# Exercício proposto A
Reescreva os registros da primeira linha até a linha com "(x=231, y=95)", inclusive, trocando "screenshot" por "capture" e mantendo todo o resto igual.

□ □ □ □

Jornalistas brasileiros são mantidos reféns pelo Hezbollah


Tariq Saleh/Beirute
Não foi minha primeira vez, tampouco será a última. Mas foi uma amostra mais real do que as experiências anteriores, de como o Hezbollah, uma mistura de partido político, milícia e assistência social, possui uma mão sobre o Líbano que se sobressai à do governo.
Na semana passada, o Hezbollah prendeu eu e a equipe da TV Globo, formada pelo repórter Marcos Losekann e o cinegrafista Paulo Pimentel. Fomos detidos por mais de cinco horas.
Não, não fomos agredidos fisicamente, mas o fomos moralmente. Não fomos torturados, nem colocados em cativeiro como os paranóicos islamofobíacos adoram pregar. Mas o Hezbollah mostrou a sua cara, mostrou que tem duas facetas – a resistência a Israel e a resistência ao próprio Líbano.
No dia 15 de agosto, eu, o Losekann e o Pimentel estavámos no subúrbio sul de Beirute para uma reportagem sobre um restaurante temático que serve sanduíches com nomes de armamentos e ao som de tiroteios e veículos militares. Conhecida como Dahiyeh, a área é um dos redutos do Hezbollah no país.
Com vistos legais e credenciais do Ministério de Informação libanês, fomos mesmo assim conseguir uma permissão do escritório de imprensa do Hezbollah. Obviamente que uma área tão militarizada e estratégica ao grupo xiita não será um convite a jornalistas, especialmente estrangeiros.
Mas a permissão nos foi negada. Por isso ligamos para o dono do restaurante temático, cujo nome é Buns and Guns (Pães e Armas). Com a conclusão nossa de que a filmagem e entrevista se daria dentro de seu restaurante, uma propriedade privada, decidimos seguir adiante. As tomadas externas seriam rápidas. Afinal, tínhamos permissão do governo, o governo libanês, em que o Hebollah faz parte com ministros.
Errado, o Hezbollah político é uma coisa, o militar é outra totalmente diferente. Em menos de 20 minutos, uma Mercedez-Benz preta com dois homens dentro chegam. Eles pedem para que entremos no carro. Um daqueles momentos em que devemos pensar rapidamente. O que fazer? Desobedecer e protestar? Ou seguir suas ordens para não piorar a situação? Escolhemos a segunda.
Eu já havia sido detido pelo Hezbollah antes, no sul do Líbano. Eu sabia que o grupo não era uma Al Qaeda ou grupos terroristas. Quanto a isso, não estava preocupado (e acho que tampouco estavam o Losekann e o Pimentel).

□ □ □ □

# Exercício proposto B
Liste todas as pessoas citadas com nome e sobrenome no trecho sobre a detenção de jornalistas pelo Hezbollah.

# Material da tarefa
□ □ □ □

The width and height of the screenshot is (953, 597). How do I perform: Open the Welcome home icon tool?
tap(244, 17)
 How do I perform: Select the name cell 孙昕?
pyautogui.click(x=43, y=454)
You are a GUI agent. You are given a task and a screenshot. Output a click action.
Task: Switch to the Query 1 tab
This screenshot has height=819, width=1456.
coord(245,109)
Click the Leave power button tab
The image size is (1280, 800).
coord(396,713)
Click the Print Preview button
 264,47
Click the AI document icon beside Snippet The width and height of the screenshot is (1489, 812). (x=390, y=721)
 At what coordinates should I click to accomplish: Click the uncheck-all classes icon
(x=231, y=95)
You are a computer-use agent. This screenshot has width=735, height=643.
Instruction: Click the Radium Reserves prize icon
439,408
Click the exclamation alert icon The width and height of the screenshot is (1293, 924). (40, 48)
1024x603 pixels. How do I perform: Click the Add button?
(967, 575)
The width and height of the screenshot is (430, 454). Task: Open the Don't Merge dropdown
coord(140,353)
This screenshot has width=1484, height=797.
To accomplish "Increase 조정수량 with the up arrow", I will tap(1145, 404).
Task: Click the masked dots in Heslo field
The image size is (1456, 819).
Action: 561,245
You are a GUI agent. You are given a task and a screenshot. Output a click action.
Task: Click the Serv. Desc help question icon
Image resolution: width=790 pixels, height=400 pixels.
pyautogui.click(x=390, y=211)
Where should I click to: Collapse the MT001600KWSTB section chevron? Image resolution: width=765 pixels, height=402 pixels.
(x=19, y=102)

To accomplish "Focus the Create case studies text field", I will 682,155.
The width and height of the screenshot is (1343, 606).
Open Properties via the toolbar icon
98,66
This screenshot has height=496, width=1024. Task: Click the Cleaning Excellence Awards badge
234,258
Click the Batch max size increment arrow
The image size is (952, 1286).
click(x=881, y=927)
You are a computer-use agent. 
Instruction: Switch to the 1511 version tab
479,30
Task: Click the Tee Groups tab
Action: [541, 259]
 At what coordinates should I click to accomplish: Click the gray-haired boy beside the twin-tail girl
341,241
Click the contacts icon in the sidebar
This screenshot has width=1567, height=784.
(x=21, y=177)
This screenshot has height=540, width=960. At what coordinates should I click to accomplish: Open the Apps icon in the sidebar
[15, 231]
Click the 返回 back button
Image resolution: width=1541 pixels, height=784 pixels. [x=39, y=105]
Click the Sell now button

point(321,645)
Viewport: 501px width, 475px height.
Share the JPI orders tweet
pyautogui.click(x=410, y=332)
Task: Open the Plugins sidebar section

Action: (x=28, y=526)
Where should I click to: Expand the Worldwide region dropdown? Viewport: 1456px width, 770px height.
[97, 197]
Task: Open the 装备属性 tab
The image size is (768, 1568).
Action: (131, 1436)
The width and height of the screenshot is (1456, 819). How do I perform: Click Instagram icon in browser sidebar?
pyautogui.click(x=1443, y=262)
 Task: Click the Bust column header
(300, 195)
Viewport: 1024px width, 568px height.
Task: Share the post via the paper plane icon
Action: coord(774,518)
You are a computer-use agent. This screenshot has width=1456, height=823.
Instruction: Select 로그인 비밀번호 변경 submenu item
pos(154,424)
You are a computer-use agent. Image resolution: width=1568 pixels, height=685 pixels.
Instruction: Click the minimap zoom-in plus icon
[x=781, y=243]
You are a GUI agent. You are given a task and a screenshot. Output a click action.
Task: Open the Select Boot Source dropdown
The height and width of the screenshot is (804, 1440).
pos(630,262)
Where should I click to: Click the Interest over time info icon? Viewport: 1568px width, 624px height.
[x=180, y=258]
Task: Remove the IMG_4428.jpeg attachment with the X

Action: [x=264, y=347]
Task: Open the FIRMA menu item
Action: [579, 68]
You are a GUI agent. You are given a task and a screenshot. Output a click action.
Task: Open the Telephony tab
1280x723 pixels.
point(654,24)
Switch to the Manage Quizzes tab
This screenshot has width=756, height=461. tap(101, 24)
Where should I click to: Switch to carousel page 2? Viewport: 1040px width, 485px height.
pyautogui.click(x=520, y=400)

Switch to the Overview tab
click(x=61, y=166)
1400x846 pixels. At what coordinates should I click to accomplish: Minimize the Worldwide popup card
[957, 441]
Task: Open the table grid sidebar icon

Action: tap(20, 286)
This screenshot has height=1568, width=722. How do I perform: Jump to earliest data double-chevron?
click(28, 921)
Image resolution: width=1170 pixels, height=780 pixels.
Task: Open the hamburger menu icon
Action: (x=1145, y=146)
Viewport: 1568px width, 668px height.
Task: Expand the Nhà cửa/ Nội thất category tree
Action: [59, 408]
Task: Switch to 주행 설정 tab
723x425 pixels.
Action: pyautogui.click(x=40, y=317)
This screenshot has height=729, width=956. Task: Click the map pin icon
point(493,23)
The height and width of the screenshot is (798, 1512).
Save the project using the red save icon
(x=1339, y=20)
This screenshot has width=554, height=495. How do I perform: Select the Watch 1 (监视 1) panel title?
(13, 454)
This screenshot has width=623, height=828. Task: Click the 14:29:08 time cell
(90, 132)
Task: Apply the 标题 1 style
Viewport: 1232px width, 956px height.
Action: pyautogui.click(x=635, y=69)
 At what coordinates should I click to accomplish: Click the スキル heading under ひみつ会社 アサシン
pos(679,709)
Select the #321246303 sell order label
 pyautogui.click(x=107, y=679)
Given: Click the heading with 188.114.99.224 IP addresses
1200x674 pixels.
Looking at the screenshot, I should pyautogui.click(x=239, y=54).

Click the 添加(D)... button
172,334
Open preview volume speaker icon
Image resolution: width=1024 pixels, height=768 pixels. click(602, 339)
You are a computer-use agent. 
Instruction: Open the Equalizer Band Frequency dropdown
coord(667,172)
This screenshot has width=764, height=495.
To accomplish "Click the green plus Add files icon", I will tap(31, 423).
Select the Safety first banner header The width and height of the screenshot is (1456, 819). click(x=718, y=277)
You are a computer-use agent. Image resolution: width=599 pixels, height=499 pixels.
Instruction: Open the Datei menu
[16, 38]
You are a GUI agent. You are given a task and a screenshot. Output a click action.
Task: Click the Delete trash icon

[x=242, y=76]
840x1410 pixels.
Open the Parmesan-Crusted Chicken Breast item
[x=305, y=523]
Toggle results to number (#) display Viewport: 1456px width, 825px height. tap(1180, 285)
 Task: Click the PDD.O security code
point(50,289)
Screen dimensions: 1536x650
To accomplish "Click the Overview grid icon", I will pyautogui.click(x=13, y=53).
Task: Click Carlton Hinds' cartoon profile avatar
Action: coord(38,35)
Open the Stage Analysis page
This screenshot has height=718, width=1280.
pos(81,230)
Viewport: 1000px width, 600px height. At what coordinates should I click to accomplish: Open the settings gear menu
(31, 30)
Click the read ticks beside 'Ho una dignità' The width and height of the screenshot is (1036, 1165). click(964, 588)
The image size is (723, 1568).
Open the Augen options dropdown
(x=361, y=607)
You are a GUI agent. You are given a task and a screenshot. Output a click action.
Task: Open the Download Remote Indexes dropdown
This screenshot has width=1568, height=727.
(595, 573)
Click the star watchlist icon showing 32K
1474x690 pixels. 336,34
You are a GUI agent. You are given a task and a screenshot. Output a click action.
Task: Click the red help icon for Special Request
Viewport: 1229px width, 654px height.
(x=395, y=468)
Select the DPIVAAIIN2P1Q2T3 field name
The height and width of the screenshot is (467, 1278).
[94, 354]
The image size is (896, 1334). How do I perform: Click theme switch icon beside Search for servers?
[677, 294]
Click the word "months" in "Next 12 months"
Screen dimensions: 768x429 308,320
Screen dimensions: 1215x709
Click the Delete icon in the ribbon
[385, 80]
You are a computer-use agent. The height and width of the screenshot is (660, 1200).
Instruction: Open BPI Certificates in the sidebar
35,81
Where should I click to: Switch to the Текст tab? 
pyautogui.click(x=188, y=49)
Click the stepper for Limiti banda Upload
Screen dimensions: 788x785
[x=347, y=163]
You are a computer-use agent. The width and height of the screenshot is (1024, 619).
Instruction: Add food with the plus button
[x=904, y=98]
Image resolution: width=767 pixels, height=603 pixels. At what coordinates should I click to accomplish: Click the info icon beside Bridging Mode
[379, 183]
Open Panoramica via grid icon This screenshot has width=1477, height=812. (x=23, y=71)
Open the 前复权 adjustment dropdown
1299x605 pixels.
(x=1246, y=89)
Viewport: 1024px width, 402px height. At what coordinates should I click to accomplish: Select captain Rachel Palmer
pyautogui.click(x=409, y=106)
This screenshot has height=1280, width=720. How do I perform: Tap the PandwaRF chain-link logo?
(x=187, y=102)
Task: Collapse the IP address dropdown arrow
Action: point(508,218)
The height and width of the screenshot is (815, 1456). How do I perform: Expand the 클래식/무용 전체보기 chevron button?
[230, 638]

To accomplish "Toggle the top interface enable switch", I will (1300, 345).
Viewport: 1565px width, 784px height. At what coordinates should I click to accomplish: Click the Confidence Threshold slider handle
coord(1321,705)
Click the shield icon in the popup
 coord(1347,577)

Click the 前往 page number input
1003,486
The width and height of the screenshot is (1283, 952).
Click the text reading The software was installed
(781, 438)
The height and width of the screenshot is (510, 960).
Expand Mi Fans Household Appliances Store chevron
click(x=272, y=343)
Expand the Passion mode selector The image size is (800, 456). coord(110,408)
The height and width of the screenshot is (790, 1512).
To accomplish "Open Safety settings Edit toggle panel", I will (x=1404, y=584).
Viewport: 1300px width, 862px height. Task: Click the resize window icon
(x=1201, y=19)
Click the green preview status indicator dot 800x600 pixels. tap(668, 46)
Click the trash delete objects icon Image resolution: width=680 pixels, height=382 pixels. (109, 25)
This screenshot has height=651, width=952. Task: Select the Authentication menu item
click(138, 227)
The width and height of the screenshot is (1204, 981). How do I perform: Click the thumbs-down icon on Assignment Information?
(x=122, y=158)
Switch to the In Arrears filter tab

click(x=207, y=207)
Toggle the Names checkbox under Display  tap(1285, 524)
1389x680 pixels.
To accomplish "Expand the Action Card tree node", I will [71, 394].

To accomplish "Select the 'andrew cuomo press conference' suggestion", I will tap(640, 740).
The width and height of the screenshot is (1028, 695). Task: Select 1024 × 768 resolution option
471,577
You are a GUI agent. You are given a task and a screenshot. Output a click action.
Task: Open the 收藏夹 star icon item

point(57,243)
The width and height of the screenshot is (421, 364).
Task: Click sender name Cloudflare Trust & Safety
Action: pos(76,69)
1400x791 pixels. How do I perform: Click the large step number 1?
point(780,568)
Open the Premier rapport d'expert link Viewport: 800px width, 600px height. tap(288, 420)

□ □ □ □

# Resposta do exercício A
The width and height of the capture is (953, 597). How do I perform: Open the Welcome home icon tool?
tap(244, 17)
 How do I perform: Select the name cell 孙昕?
pyautogui.click(x=43, y=454)
You are a GUI agent. You are given a task and a capture. Output a click action.
Task: Switch to the Query 1 tab
This capture has height=819, width=1456.
coord(245,109)
Click the Leave power button tab
The image size is (1280, 800).
coord(396,713)
Click the Print Preview button
 264,47
Click the AI document icon beside Snippet The width and height of the capture is (1489, 812). (x=390, y=721)
 At what coordinates should I click to accomplish: Click the uncheck-all classes icon
(x=231, y=95)

# Resposta do exercício B
Tariq Saleh
Marcos Losekann
Paulo Pimentel